The FT Visual Vocabulary classifies bubble charts under Correlation: "Show the relationship between two or more variables — be careful that the chart does not imply causation." The bubble chart extends the scatter plot's correlation function into three dimensions. Abela's chart selection framework places it in the Relationship quadrant when the primary question is correlation, or the Comparison quadrant when the question is magnitude across categories — this implementation serves both simultaneously, which is the bubble chart's distinctive capability and its primary interpretive risk. Tufte's principle of maximum data-ink ratio is honored: every visual element — position, area, color, stroke pattern — encodes data. No decorative chrome.

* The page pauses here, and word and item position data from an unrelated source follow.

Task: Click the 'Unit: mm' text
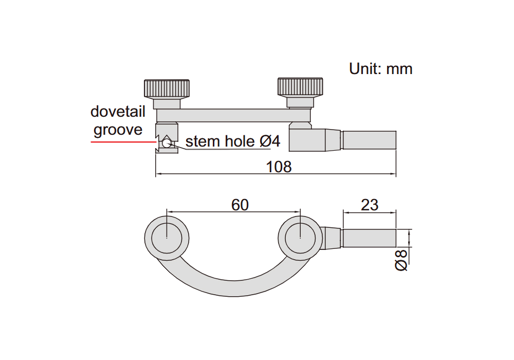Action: pos(380,69)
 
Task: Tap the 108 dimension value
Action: pos(279,167)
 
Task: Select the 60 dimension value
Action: pos(240,205)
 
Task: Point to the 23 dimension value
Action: pos(370,205)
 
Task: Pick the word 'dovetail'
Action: pos(118,112)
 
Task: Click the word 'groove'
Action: pos(118,130)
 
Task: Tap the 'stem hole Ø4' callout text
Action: pos(233,141)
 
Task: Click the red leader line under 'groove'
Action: pos(123,142)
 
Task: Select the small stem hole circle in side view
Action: pos(167,143)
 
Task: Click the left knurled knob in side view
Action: pos(167,88)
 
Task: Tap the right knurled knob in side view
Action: pos(300,87)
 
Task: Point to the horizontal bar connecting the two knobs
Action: pos(233,115)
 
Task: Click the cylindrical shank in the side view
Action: pos(369,140)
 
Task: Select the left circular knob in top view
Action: pos(167,238)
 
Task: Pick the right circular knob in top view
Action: pos(300,238)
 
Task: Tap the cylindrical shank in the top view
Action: pos(369,238)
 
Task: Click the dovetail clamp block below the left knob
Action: pos(167,138)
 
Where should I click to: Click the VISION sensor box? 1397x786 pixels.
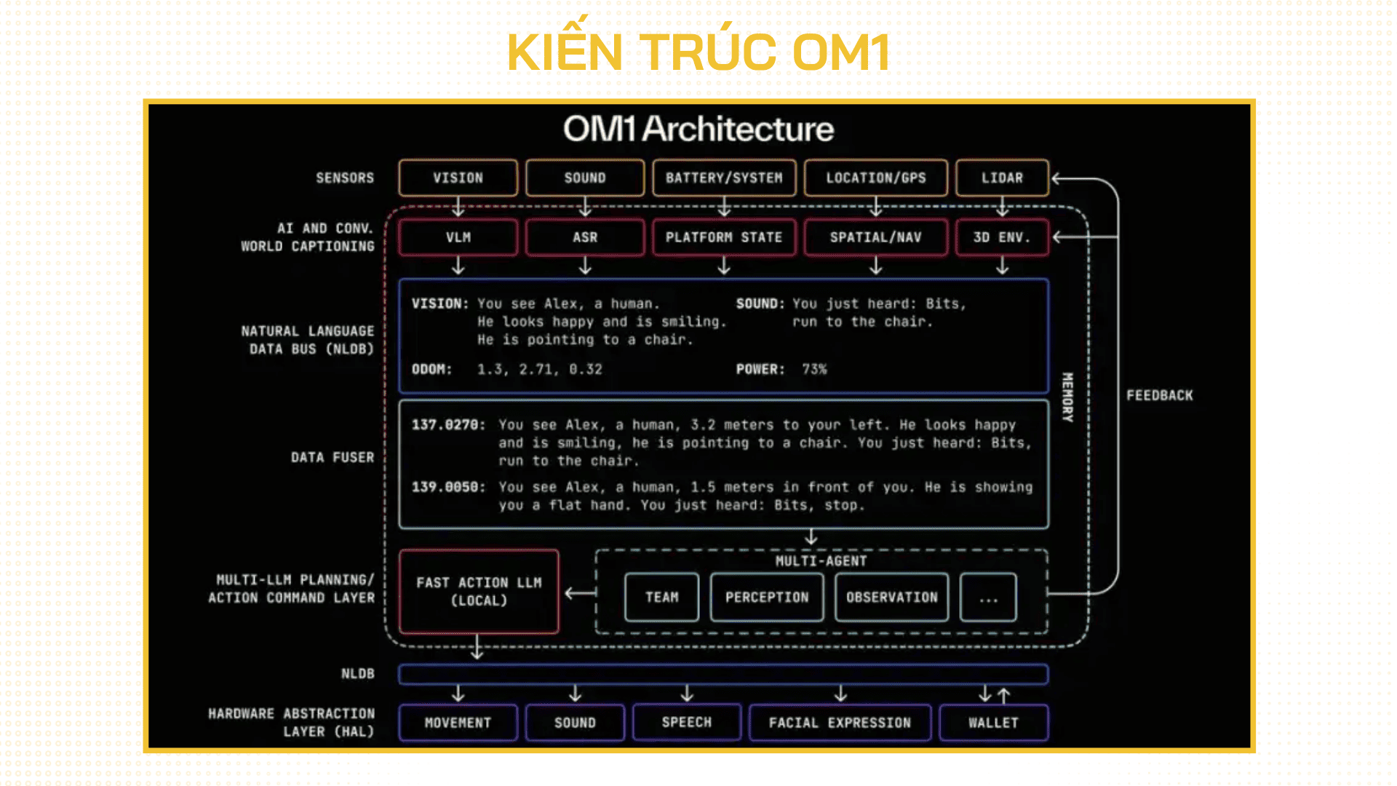click(x=458, y=178)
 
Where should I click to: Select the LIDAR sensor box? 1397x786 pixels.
click(x=1002, y=178)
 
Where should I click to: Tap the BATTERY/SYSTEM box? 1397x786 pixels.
click(x=724, y=178)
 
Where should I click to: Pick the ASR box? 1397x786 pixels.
click(x=585, y=237)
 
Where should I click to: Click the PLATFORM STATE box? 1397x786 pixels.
click(x=724, y=237)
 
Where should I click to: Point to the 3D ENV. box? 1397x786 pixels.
click(x=1002, y=237)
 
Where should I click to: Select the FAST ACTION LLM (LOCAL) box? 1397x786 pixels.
click(x=479, y=591)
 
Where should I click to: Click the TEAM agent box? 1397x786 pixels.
click(x=661, y=597)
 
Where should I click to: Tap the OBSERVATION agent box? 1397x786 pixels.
click(x=891, y=597)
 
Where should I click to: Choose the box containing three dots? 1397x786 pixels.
click(x=987, y=597)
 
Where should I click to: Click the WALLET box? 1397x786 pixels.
click(x=993, y=723)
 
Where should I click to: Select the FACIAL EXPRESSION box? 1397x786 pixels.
click(x=840, y=723)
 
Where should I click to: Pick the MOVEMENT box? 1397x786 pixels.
click(x=458, y=723)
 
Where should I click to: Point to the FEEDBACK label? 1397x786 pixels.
click(x=1159, y=395)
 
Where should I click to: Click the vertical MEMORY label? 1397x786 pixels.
click(x=1067, y=397)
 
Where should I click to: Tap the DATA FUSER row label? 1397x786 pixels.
click(x=333, y=457)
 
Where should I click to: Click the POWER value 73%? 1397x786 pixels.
click(x=814, y=369)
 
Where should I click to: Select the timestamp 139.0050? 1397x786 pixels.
click(x=447, y=487)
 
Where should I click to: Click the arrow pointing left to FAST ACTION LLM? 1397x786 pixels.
click(x=580, y=593)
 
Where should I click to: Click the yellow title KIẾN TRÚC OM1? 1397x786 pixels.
click(x=698, y=52)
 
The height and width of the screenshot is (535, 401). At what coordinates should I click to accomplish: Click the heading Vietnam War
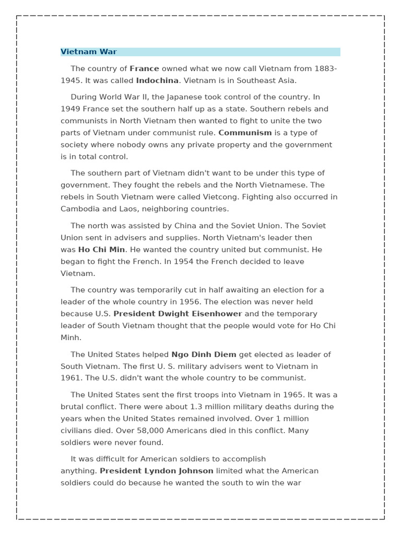[x=89, y=52]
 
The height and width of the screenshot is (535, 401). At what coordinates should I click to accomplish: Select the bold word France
[x=144, y=68]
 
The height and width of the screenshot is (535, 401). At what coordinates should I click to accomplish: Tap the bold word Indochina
[x=157, y=80]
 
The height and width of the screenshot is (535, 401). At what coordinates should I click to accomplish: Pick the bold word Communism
[x=245, y=133]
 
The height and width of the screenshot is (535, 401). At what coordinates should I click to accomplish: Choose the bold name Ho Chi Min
[x=101, y=250]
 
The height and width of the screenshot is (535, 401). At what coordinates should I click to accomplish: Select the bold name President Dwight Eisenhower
[x=178, y=313]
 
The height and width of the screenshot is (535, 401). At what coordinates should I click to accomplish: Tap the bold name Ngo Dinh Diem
[x=204, y=354]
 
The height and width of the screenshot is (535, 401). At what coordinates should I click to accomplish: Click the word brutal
[x=72, y=406]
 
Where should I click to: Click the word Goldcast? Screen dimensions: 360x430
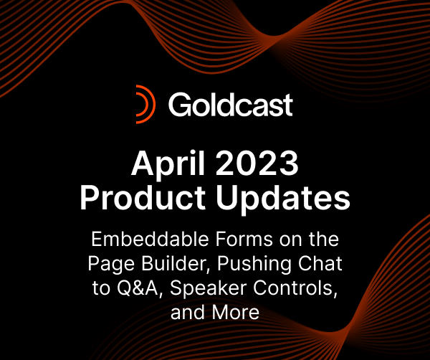[231, 105]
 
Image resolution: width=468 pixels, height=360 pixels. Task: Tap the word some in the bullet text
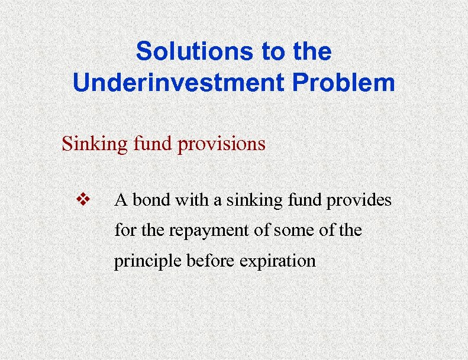pyautogui.click(x=285, y=231)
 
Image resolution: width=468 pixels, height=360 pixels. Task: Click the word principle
pyautogui.click(x=148, y=261)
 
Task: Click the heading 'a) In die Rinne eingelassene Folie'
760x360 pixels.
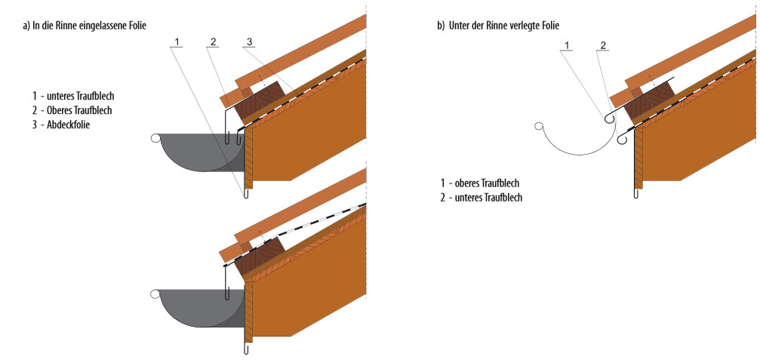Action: click(x=85, y=25)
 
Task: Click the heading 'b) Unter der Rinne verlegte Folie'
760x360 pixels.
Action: click(x=498, y=25)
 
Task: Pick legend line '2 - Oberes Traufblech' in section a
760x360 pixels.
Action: click(x=71, y=110)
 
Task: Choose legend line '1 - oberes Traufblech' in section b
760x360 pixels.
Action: click(x=482, y=183)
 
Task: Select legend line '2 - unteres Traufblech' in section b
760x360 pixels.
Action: click(x=482, y=197)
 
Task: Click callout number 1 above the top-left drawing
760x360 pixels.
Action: click(x=176, y=41)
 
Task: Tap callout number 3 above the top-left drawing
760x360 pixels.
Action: click(x=248, y=41)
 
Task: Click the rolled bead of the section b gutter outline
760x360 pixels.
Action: click(x=537, y=127)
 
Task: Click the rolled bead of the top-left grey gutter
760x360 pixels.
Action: click(x=155, y=138)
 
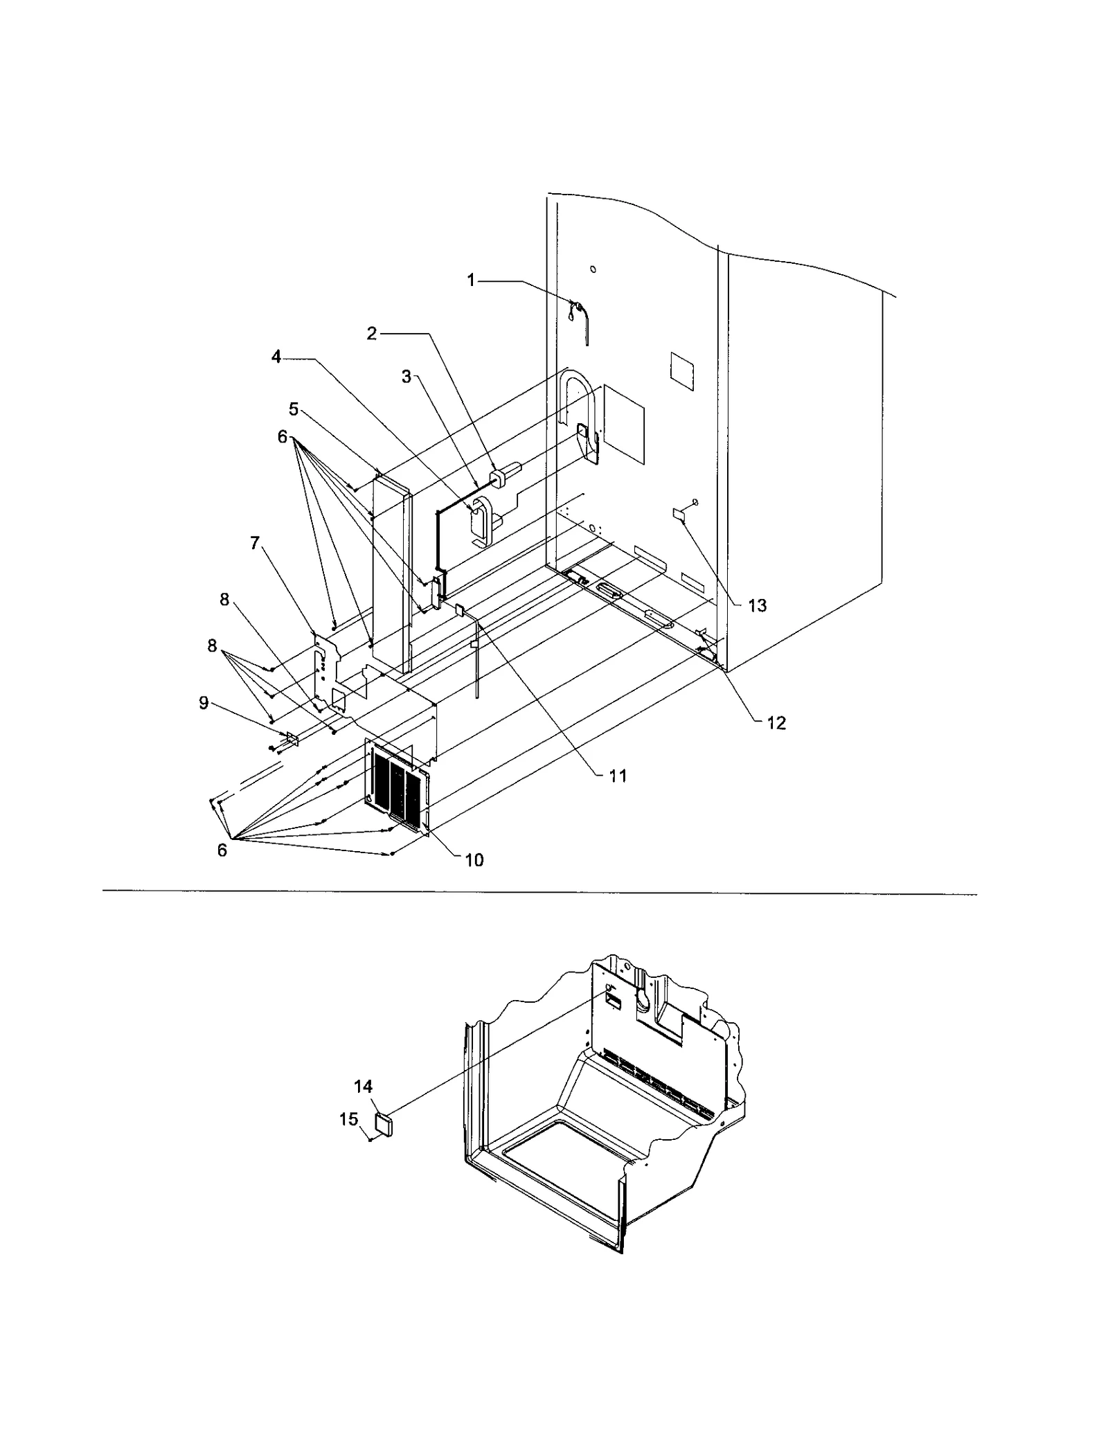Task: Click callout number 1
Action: pyautogui.click(x=471, y=280)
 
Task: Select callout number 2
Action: pyautogui.click(x=372, y=334)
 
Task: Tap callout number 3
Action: pyautogui.click(x=406, y=377)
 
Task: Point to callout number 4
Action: pyautogui.click(x=276, y=357)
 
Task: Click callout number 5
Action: pyautogui.click(x=294, y=409)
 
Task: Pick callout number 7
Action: pyautogui.click(x=255, y=544)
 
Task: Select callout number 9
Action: pyautogui.click(x=204, y=703)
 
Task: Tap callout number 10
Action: pyautogui.click(x=474, y=860)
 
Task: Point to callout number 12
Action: pyautogui.click(x=776, y=723)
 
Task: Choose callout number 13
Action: pyautogui.click(x=758, y=606)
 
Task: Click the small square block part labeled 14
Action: pyautogui.click(x=384, y=1123)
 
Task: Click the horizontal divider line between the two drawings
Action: pyautogui.click(x=540, y=894)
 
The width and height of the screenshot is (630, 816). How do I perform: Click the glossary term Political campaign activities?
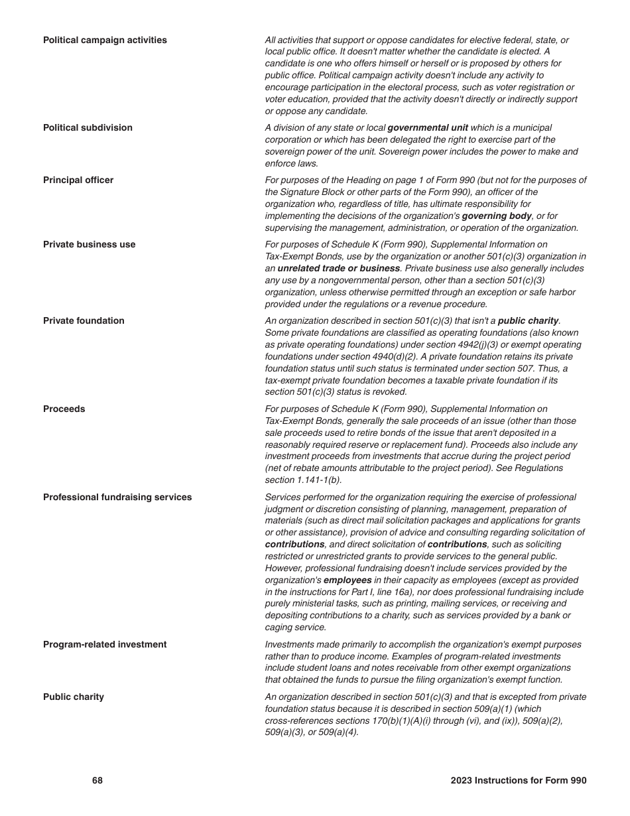click(x=105, y=40)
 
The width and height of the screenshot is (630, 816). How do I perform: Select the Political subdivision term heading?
click(x=88, y=128)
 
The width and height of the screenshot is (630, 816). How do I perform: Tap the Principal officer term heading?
click(x=78, y=180)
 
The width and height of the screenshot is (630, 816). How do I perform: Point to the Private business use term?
click(x=89, y=245)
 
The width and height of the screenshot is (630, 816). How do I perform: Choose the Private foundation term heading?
click(x=84, y=321)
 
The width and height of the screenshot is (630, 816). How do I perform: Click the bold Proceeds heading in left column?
click(x=64, y=409)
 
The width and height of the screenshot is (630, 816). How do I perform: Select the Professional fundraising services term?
click(x=117, y=498)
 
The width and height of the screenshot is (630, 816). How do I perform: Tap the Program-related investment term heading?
click(x=105, y=645)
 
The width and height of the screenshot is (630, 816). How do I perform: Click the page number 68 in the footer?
click(x=97, y=781)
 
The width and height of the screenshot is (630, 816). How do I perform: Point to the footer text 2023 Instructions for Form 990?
click(x=518, y=781)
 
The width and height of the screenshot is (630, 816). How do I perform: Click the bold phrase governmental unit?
click(x=427, y=128)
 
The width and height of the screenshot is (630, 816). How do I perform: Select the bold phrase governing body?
click(x=496, y=216)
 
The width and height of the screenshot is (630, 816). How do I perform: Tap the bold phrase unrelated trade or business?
click(x=338, y=269)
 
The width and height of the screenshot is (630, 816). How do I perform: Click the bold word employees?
click(x=347, y=580)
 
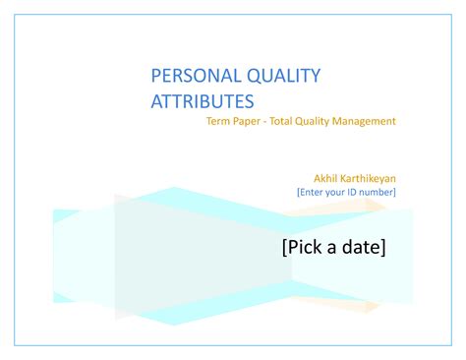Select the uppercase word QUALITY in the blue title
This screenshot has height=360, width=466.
[x=278, y=77]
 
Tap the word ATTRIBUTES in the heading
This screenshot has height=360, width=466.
[x=202, y=100]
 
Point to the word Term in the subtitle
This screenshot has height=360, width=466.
[x=216, y=121]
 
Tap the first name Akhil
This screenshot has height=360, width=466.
[x=327, y=178]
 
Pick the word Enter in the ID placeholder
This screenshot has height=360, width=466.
[x=312, y=192]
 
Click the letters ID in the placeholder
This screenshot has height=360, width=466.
[x=358, y=192]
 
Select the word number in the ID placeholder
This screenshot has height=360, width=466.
[x=379, y=192]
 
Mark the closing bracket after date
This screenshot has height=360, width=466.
[x=382, y=247]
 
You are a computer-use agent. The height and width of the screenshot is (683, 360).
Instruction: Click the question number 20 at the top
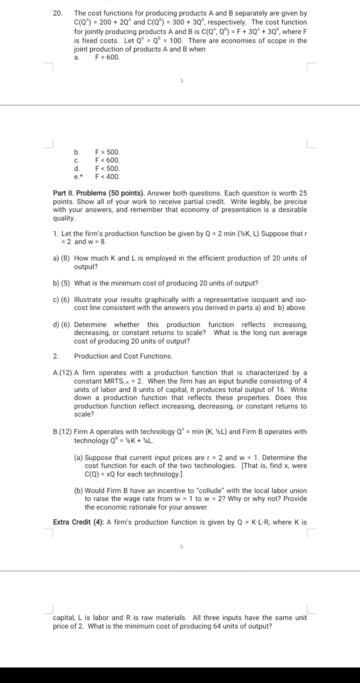click(56, 12)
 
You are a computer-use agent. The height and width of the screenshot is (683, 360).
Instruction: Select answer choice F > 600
click(108, 58)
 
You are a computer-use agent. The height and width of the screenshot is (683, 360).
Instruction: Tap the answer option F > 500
click(108, 152)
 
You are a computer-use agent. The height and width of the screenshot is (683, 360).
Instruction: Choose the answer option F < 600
click(108, 160)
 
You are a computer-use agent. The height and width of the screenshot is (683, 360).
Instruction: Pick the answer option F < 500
click(108, 168)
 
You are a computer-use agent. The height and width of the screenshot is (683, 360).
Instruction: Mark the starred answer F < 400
click(108, 176)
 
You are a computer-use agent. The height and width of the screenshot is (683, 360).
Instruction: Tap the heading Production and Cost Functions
click(123, 356)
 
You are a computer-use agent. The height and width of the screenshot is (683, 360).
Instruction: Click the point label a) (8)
click(62, 258)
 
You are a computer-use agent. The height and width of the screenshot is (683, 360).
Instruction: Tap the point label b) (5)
click(62, 284)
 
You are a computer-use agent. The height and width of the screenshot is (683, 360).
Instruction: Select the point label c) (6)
click(62, 300)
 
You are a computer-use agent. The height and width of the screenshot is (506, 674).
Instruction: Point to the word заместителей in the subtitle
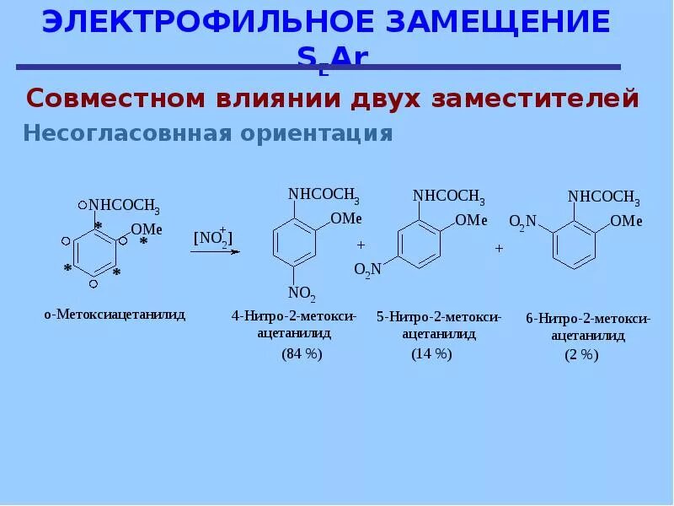coord(536,99)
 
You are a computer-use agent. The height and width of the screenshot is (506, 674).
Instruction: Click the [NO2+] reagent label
coord(213,239)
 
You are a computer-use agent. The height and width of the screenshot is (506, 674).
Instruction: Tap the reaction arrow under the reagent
coord(214,251)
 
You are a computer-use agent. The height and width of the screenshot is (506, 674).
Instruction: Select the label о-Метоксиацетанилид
coord(115,315)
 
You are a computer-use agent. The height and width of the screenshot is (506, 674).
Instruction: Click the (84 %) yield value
coord(302,354)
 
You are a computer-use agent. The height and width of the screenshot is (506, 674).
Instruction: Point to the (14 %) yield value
coord(431,354)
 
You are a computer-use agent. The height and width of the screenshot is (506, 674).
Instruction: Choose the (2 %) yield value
coord(581,355)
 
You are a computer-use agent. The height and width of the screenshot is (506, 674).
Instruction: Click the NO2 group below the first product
coord(302,294)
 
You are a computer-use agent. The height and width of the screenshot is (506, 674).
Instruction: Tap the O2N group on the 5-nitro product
coord(368,269)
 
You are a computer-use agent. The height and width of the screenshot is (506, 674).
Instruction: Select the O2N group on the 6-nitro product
coord(522,222)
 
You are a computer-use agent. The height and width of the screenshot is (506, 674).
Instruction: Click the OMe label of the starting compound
coord(147,229)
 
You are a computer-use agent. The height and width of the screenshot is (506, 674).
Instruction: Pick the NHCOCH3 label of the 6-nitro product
coord(603,197)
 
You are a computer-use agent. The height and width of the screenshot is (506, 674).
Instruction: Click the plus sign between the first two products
coord(361,245)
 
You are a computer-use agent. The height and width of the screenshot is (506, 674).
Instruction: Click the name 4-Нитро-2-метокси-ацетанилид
coord(294,325)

// The one design decision worth knowing

Stroke dash patterns serve as redundant encoding alongside color — a WCAG 2.1 requirement that benefits every user, not only those with color vision deficiencies. Each region uses a distinct stroke-dasharray: Africa solid, Americas 4-2 dash, Asia 1.5-3 dot, Europe 8-2 long-dash, Oceania 3-2 short-dash. A monochrome printout or screenshot retains full categorical legibility. The decision costs zero screen space and zero cognitive load — the patterns are subtle enough not to compete with size and position as the primary encodings, but distinct enough to survive any rendering environment.